Selected excerpt:
## Begin

Nose: fresh grapefruit. Lots of grapefruit.

Palate: big hops, but not overpowering, were the first flavours to greet me. I also tasted citrus and a hint of honey (though, not sweet). This EPA is wonderfully balanced that has a nice, short finish that, despite the low alcohol content, leaves a bit of alcohol on the tongue.

Overall impression: this is a big EPA that doesn't overwhelm; rather, it pleases my senses. I don't find it pompous at all. In fact, if I had this in an English pub, it would be hard to drag me away. Now that I've had it, I want more.

The other beer that Alison gave me came in a 650-ml bottle, complete with label and information painted around it.
My Bitter Wife IPA (7% ABV)
Beer O'Clock rating: 3.5
Appearance: also lightly filtered, it pours a brilliant amber-resin colour with a dense-foamed, light-beige head.

Nose: powerful citrus and a tinge of toffee.

Palate: orange rind, nuts, and hops culminate into a massive, clean, dry finish.

Overall impression: I am reminded of the huge-flavoured IPAs of Amsterdam Boneshaker and Muskoka's Twice-As-Mad Tom. This is not an ale for the feint-hearted. This is a heavyweight.

My only problem with these beers, as is often the case with the Toronto-area breweries, is that they probably won't make their way to the Ottawa market—and we're a thirsty bunch. I'm already out and am craving more.

What's a guy to do, Alison?

Given that Great Lakes is only releasing these ales today (April 18) at 4 PM, I suggest that those of you in the GTA get your hands on it, pronto.

And if you're coming to Ottawa, bring me some, won't you? Maybe you could deliver it in Great Lakes Brewery's set of wheels?


Wednesday, April 17, 2013

What Was Wrong with My Name?

It was no secret that this beer was coming.

Mill Street's Facebook page was building up a buzz around the Ottawa pub's upcoming seasonal: a cherry ale. The only thing that was missing was a name for this new brew.

Being a regular of their pub (they sometimes refer to me as their in-house writer), I would sit with head brewer, Adam Rader, and share in his excitement for this beer. Eighty kilos of frozen, sour cherries were added to the mash. Fourty percent of the brew would be wheat malt. And, with many of Adam's creations, it was going to be a strong beer.

Adam delivered.

Nineteen kegs of this ale were created, and I wouldn't be surprised if it went fast.
Big Red Cherry Wheat Ale (7% ABV)
Mill Street Brew Pub
Ottawa, ON
Beer O'Clock rating: 4.5
Appearance: crimson red with copper highlights and a pinkish-beige head that dissipates quickly.

Nose: as Adam pointed out, the initial scent is reminiscent of what you get when you open a fresh package of Twizzlers red licorice. I found it also made me think of cherry cola: there was a sweet, intense fruitiness to the bouquet.

Palate: a definite sour cherry that coated the tongue and held on for a full, dry finish. There is no sweetness in the mouth, but there is intense fruit.

## End

Task list:
1/ According to the beer reviews, how many kegs of the cherry ale did Mill Street produce?
2/ Write out the passage of the beer reviews starting at "Nose: fresh grapefruit." and ending at "tinge of toffee.".

Excerpted data:
## Begin

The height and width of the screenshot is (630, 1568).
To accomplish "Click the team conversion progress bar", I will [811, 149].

## End
## Begin

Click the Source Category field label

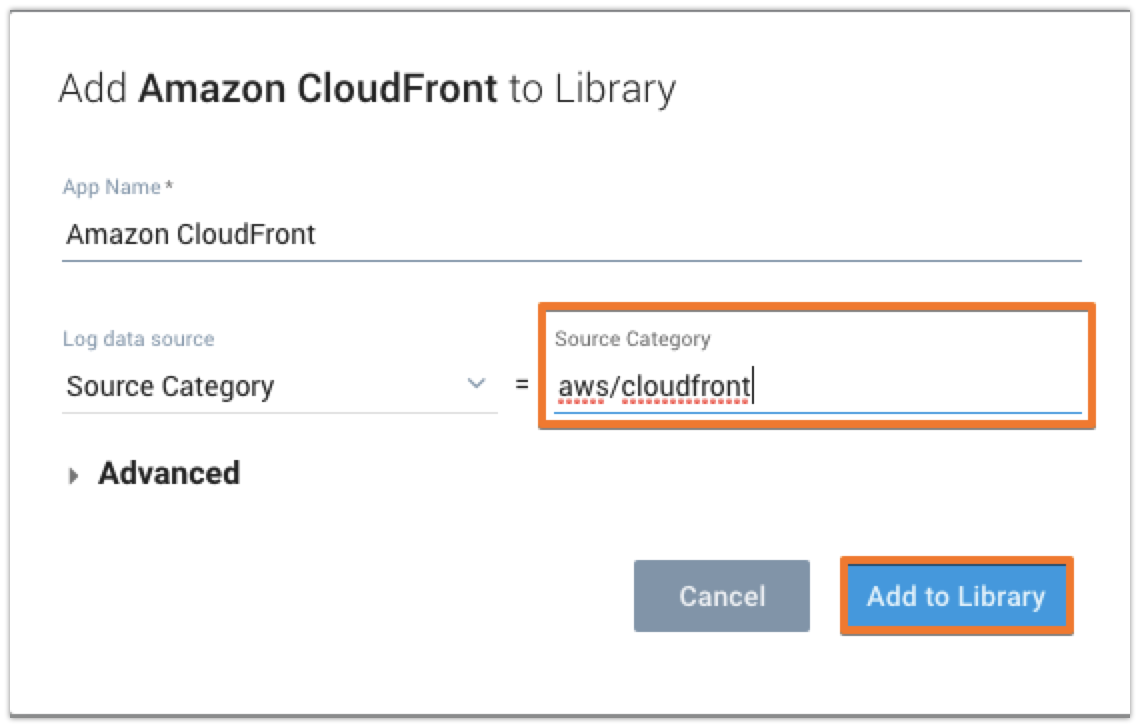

## End

Complete answers:
1/ Nineteen kegs.

2/
Nose: fresh grapefruit. Lots of grapefruit.

Palate: big hops, but not overpowering, were the first flavours to greet me. I also tasted citrus and a hint of honey (though, not sweet). This EPA is wonderfully balanced that has a nice, short finish that, despite the low alcohol content, leaves a bit of alcohol on the tongue.

Overall impression: this is a big EPA that doesn't overwhelm; rather, it pleases my senses. I don't find it pompous at all. In fact, if I had this in an English pub, it would be hard to drag me away. Now that I've had it, I want more.

The other beer that Alison gave me came in a 650-ml bottle, complete with label and information painted around it.
My Bitter Wife IPA (7% ABV)
Beer O'Clock rating: 3.5
Appearance: also lightly filtered, it pours a brilliant amber-resin colour with a dense-foamed, light-beige head.

Nose: powerful citrus and a tinge of toffee.